The woman I talked to informed me that I was the victim of wire fraud. After checking with a supervisor, she assured me that the bank would make good on this loss. The next day, I visited my local branch, closed my checking account and opened a new one.

This was just the beginning of my problems. While I was quickly issued a new ATM card, I would not get a new check book for three weeks. In the meanwhile, since I pay nearly all my bills through the bank’s ACH facility, I needed to get in touch with more than a dozen parties to switch my payments from my old account to my new one.

It would take many hours over many days to get through to all these folks. You know the drill: “All our agents are busy assisting other customers. Please stay on the line until the next available agent will assist you.”

That was the good news. But I still didn’t have a clue as to what had happened – and whether or not it might happen again. And when would I be getting my money back?

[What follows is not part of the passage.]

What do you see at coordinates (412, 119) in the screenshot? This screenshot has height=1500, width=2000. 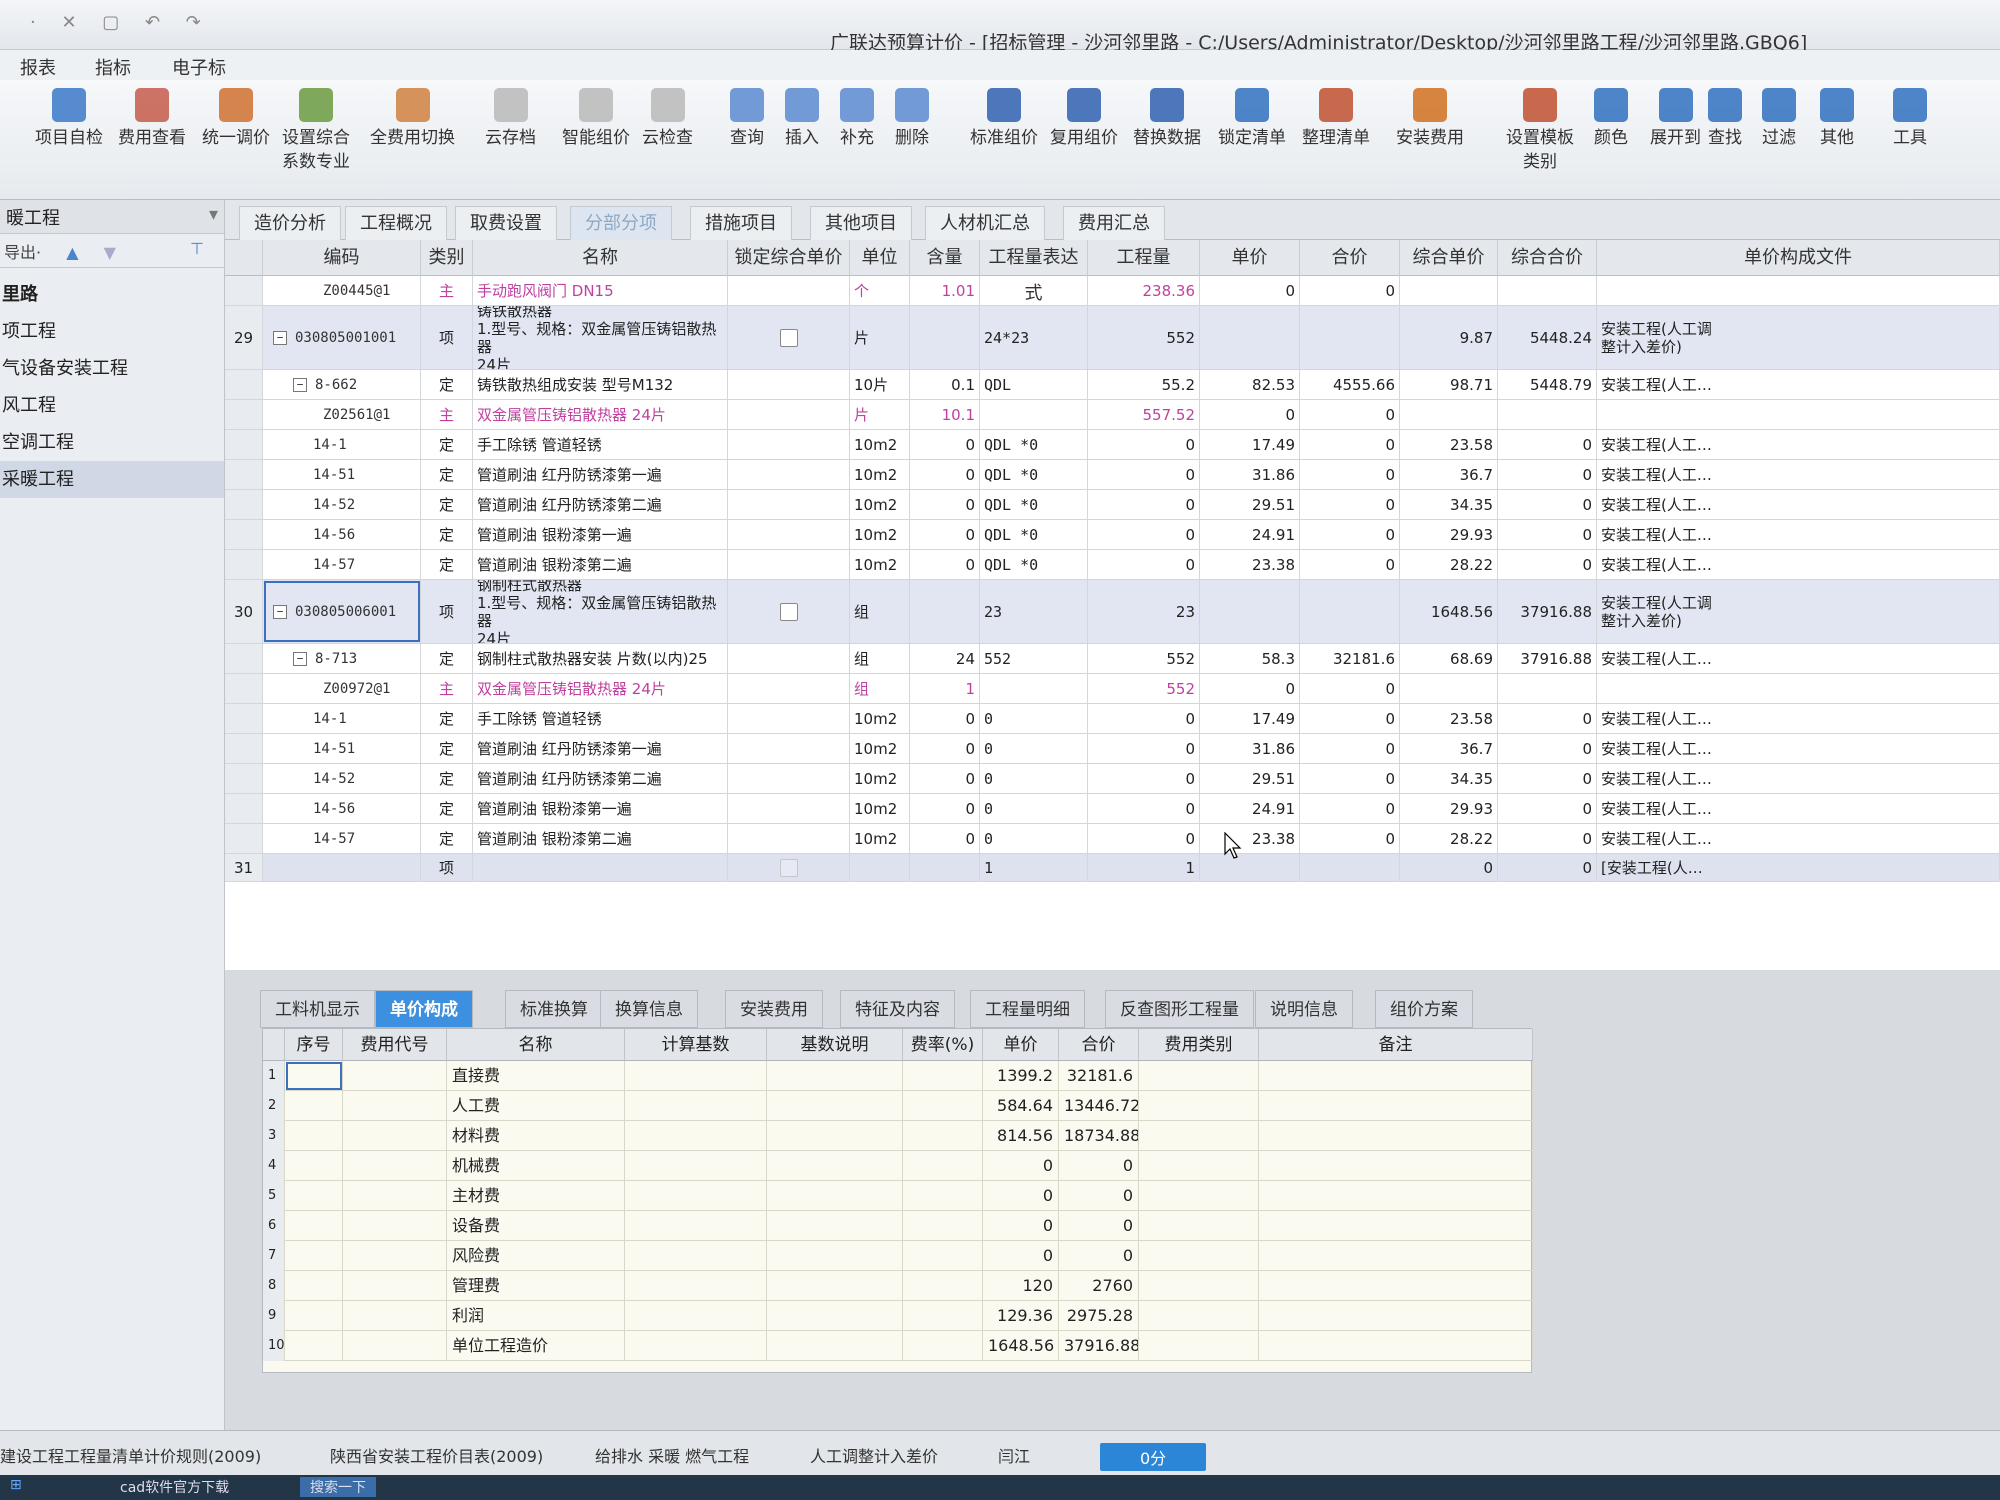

Each time I called Santander’s Consumer Fraud Department, the person I talked to seemed to be less competent and helpful than the previous person. Finally, I was told that someone allegedly named Morris Holmes had shown up at another Santander branch in Brooklyn and tried to get the missing $50,000. It was suggested that I go to that branch and ask them what might be going on. Silly me! I had thought that that was the bank’s job.

Eventually, I figured out that the Consumer Fraud Department was basically a call center, staffed by employees with limited skills and little authority. Even more upsetting, I was told repeatedly that there was no way I could escalate my case.

What was especially unsettling was neither getting to speak to the same person twice, nor having anyone updating me on my case. By comparison, even the New York State Department of Motor Vehicles and the Internal Revenue Service seemed paragons of courtesy and efficiency.

After making dozens of calls over four or five weeks, I finally reached a woman who identified herself as a Santander ombudswoman.  Before we spoke, she had managed to retrieve a transcript of my attempted communications with the people at the Consumer Fraud Department. She apologized for the poor treatment I had received. Within days, my $50,000 was finally restored to my account.

A week later, I received some very sage advice from an officer at my local Santander branch. He warned me that if I kept large sums of money in my checking account, the same thing could happen again. Why not just keep most of my excess funds in a money market account, where it would be much safer?

Think about that! In effect, he was giving me fair warning that the money in my checking account was not all that safe. I will certainly take him at his word.

This still leaves us with the question: Who dun it? And how was it done?

As luck would have it, a close family member is one of our nation’s leading experts at money laundering, bank fraud, and other financial shenanigans. Another relative is a top officer at a major Midwestern bank. Both say that nearly all the perpetrators are either current or former employees of the victim’s bank.

So, that leaves us with one unanswered question: Is your money – particularly your checking deposits — safe at your bank? It certainly is – until it isn’t.